SELECTIVE DRUGS ARE NOT AROUND THE CORNER. Their development will likely take a decade or more. And that brings us to another important point: the recent leaps forward reveal a lot about the causes of cancer, but they have not yet revealed any specific cures. This fact bears implications for public policy.
For the next decade, and likely beyond, the big reductions in cancer deaths will come from preventing cancer, not from treating it. A smoker indulges in self-delusion if he thinks that medicine will rescue him from lung cancer ten years from now. The only effective way to reduce the number of deaths from lung cancer will be to reduce the number of smokers. Similarly, a substantia] decline in the number of deaths from colon and breast cancer will likely come from changes in diet, perhaps involving a shift in the American diet away from fat.

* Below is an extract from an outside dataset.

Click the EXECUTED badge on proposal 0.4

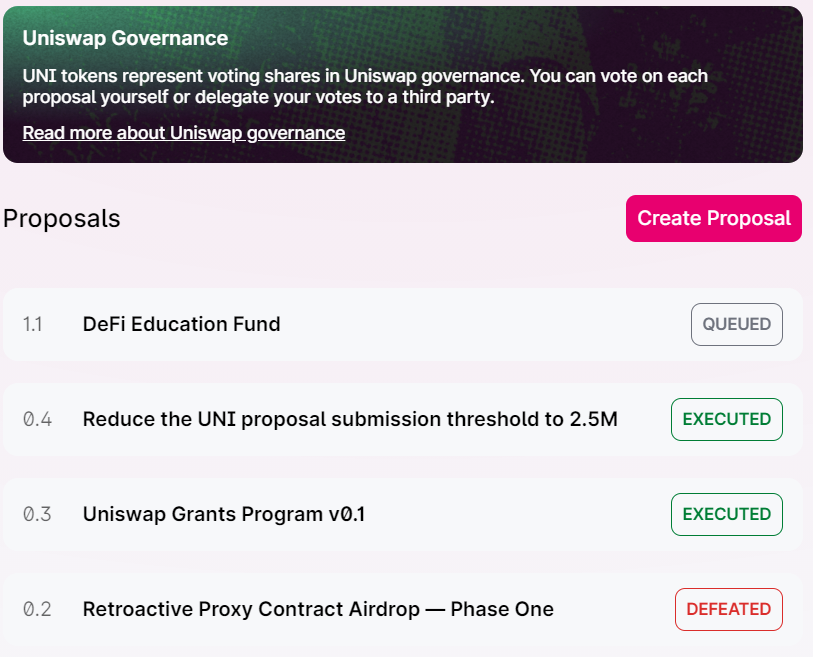click(726, 419)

History offers precedents for this prediction. The enormous drop in the number of deaths from infectious diseases had little to do with antibiotic treatment. Instead, it was learned early in the nineteenth century that filth is unhealthful. Public sanitation led to great increases in lifespan a century before antibiotics appeared on the scene. Similarly, the fourfold decline in deaths from stomach cancer in the U.S. over the past fifty years can in no way be credited to improvements in treatment. Stomach cancer is as lethal now as it was in earlier times, but fewer people contract it, most likely because fewer people are exposed to its causes. Perhaps improvements in food storage, such as refrigerators and the much-maligned food preservatives, are responsible. Here again, avoidance has succeeded where treatment has failed.

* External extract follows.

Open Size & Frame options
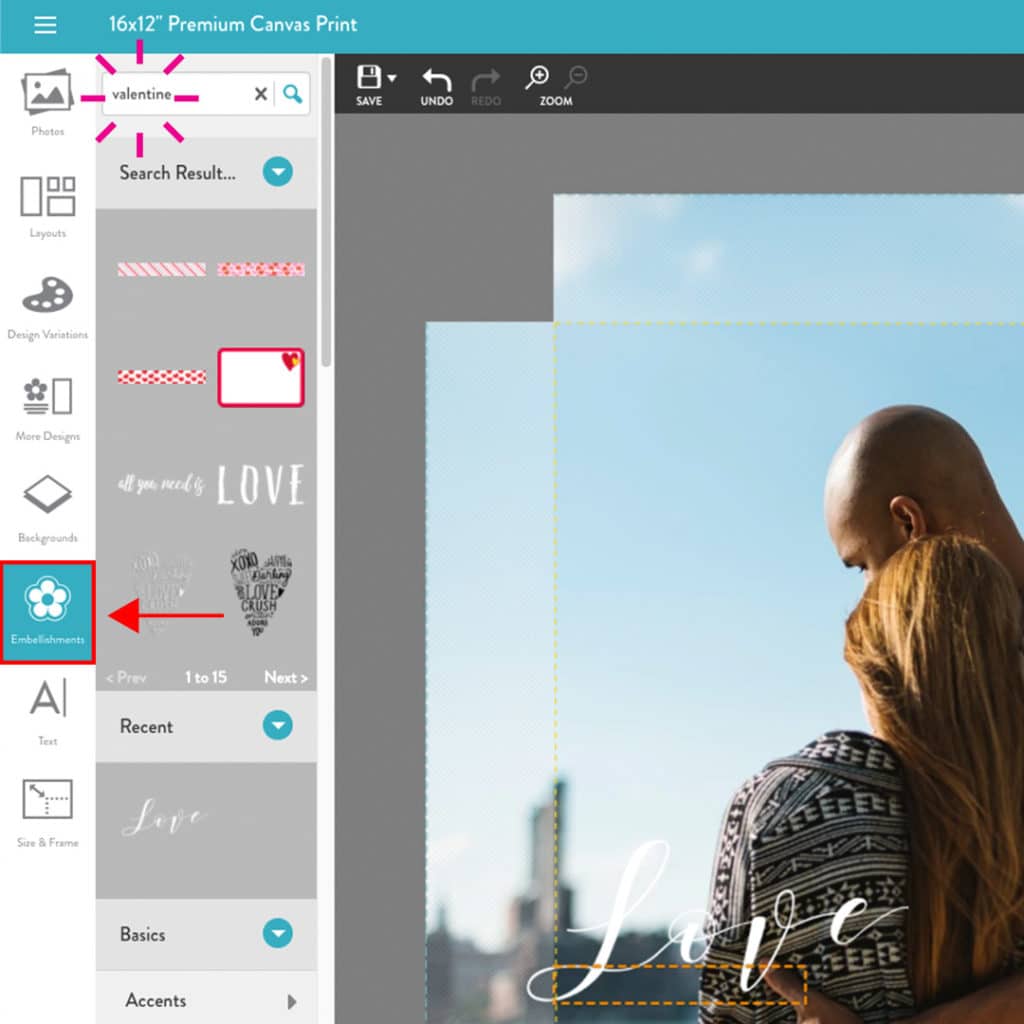The height and width of the screenshot is (1024, 1024). click(47, 814)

The recent, very real advances in biology reveal much not only about cancer but also about how to organize scientific research. Or, perhaps, how not to. The origins of some of these recent advances are edifying. How was the Ames test for carcinogens developed? How did scientists come to isolate and dissect oncogenes? Some may find the answer startling. These advances depended on areas of work totally unrelated to cancer: results from laboratories involved in studying the sexuality and genetics of bacteria.
There are many such examples, but the point is already well made. Cancer research has continually reaped the harvest of other areas of experimentation—molecular and cellular biology, biophysics, microbial genetics, and so on. For years, agencies such as the National Cancer Institute and the American Cancer Society have been supporting work in areas ostensibly outside their purview, because of a belief—almost a religious conviction—that basic, nongoal-oriented research would pay off in the end. These and other granting agencies have given license to many biologists to do what interests them, so long as they do it well. Some of the researchers have done very well, and much of the investment has been paid back, in ways that nobody dreamed of.
One might conclude that the scientific understanding of cancer has progressed so far that non-goal-oriented studies can be safely abandoned. The history of cancer research proves that such a policy would be a serious mistake. Imagine a scenario very different from that of the past two decades. Imagine that twenty years ago, the funding agencies decided that the best way to understand cancer was to support only those projects whose goals were to answerspecific questions about human cancer. The impact of such a policy on science today should be clear. Scientists would not have the Ames test or know about oncogenes. They would not have developed gene cloning and used the technique to produce cheap insulin and interferon. They would not have come so close to a full understanding of cancer, and, perhaps, further off, its cures.